Congress is currently out of session and will not return until it's deemed safe for lawmakers to work. Still, they could return earlier than expected, especially if problems arise with the implementation of the CARES Act or if they decide they need to pass an additional stimulus package.

One of the key provisions in the CARES Act is the paycheck protection program, which provides $349 billion in loans to small business through the Small Business Administration. The legislation also delays the implementation date for the Financial Standards Accounting Board’s current expected credit loss standard, though trade groups have called on the National Credit Union Administration to push that date back until at least 2024.

There’s already ample discussion of what a phase four bill could look like, according to Ryan Donovan, chief advocacy officer at the Credit Union National Association. There have been murmurs of providing supplemental assistance in addition to what has already been approved by Congress. House Speaker Nancy Pelosi is already referring to the potential aid as “CARES 2.”

But financial institutions and small businesses have raised concerns regarding the implementation of the paycheck protection program.

Community First Credit Union told a local Wisconsin news station that the institution already has fielded hundreds of calls about the program.
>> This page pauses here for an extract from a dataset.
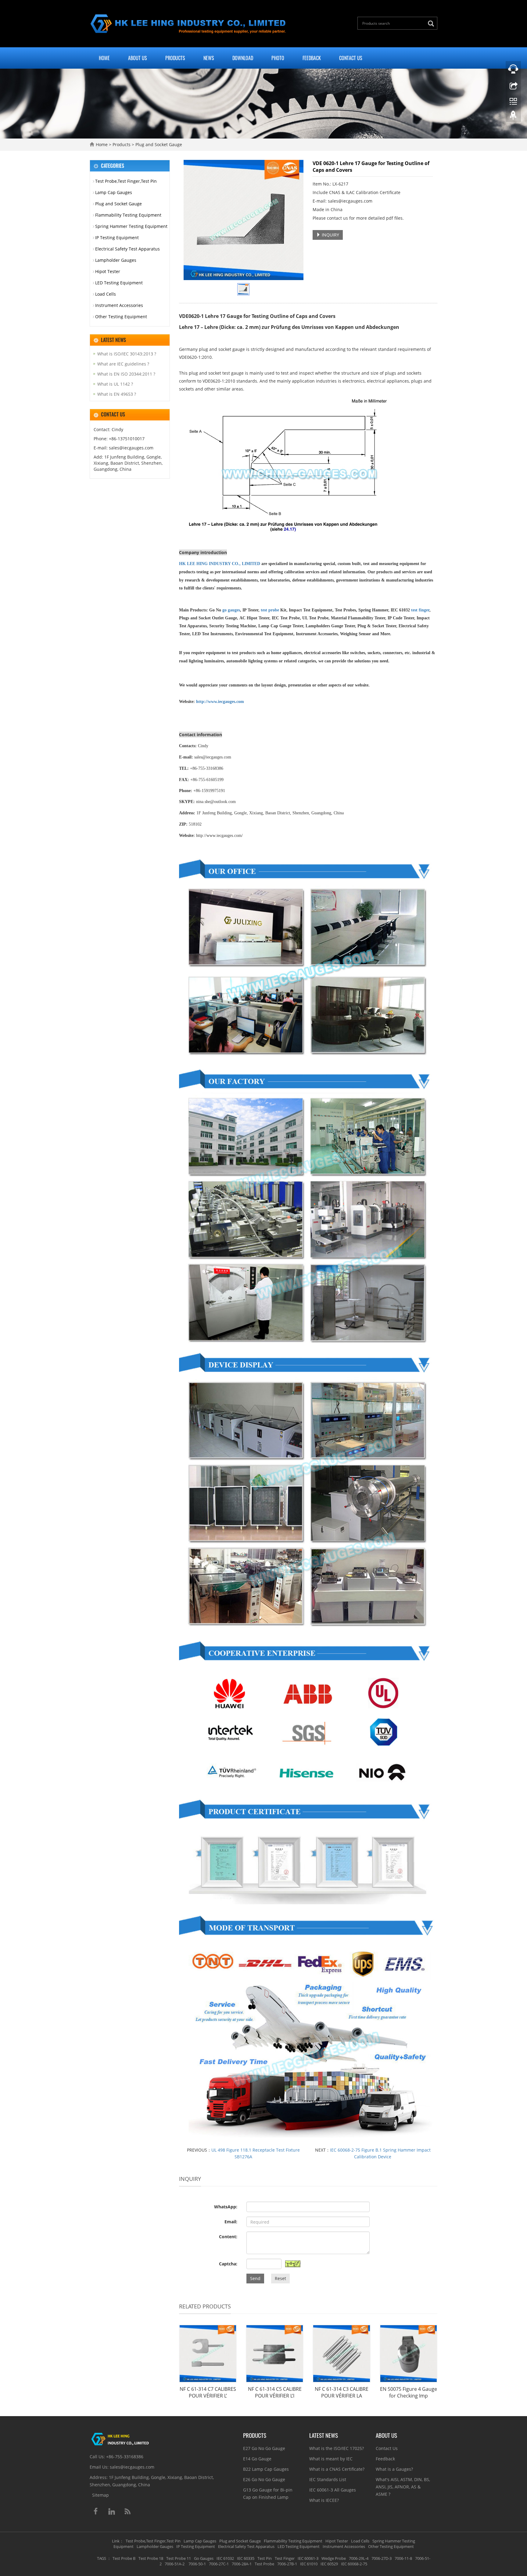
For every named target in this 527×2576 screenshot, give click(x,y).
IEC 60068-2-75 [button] (354, 2564)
Many banks and credit unions have yet to get their systems up and running.

“One of the things that folks are concerned about is that the money is going to run out very quickly and not everyone is going to have access to [the PPP],” Donovan said. “But the comments from the speaker and the president should provide some comfort that if the funds are exhausted and the need remains, that’s something that’s high on the priority for Congress.”

More relief may become necessary as unemployment continues to increase. Data from the National Association of Federally-Insured Credit Unions March Flash Report outlined the grim reality of America's current unemployment. Nearly 10 million Americans filed for unemployment within the last two weeks of March.

“The March jobs report captured more job losses than was expected, but it is still nowhere close to the present level of unemployment,” Curt Long, NAFCU's chief economist and vice president of research, said in a statement.

The industry may get further relief from regulatory agencies, including NCUA and the Financial Crimes Enforcement Network. On Friday FinCEN suspended its February ruling related to currency transaction reports. That rule clarified reporting requirements for financial institutions.

NCUA also issued a joint policy statement with other financial regulators that encouraged mortgage servicers to work with homeowners impacted by COVID-19. Specifically, servicers must provide a CARES Act forbearance that allows a borrower to defer paying their mortgage for up to 180 days and potentially even longer.